Minnesota dries out from west to east today but heavy showers linger from La Crosse to Eau Claire. We hit 80F later in the week before cooling down and drying out next weekend. Sunscreen should be required both days.
I could see a 90-degree high next week with a few severe storms popping.
The drought is fading fast.
Late May Soaking. We are putting a serious dent in the drought - if this keeps up much of Minnesota may be drought-free by mid-June. No guarantees, of course - there never are, but the trends are encouraging for farmers, gardeners, and anyone else who likes water in their lakes and streams. NWS Doppler radar estimates show some 1"+ rainfall amounts from Grand Marais to Wadena and St. Cloud, another streak of heavy rain over central Wisconsin.

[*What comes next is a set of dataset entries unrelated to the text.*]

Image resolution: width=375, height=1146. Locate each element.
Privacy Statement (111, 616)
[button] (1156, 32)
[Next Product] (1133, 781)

Deformation Zone. The northern/western edge of Monday's storm set up a smear of steady, moderate to heavy rain over much of central and northern Minnesota, the kind of system that's more likely to flare up in early spring and autumn. Steady, stratiform rain is unusual in late May, but not unprecedented. Dry air became entrained into the storm's circulation, sparking enough sunshine (and subsequent instability) for a few strong T-storms over southern Minnesota by the dinner hour, with severe storm warnings near Mankato and Faribault. Source: WeatherTap.
Monsoon Season. May and June are, historically, the wettest months of the year for many cities east of the Rockies, and this year will be no exception. The southern Plains have already experienced historic flooding, and GFS data for the next 192 hours shows another 3-6" rain for Texarkana and northern Iowa by the weekend. At the rate we're going drought may be limited to the western third of the USA this summer. NOAA guidance: AerisWeather.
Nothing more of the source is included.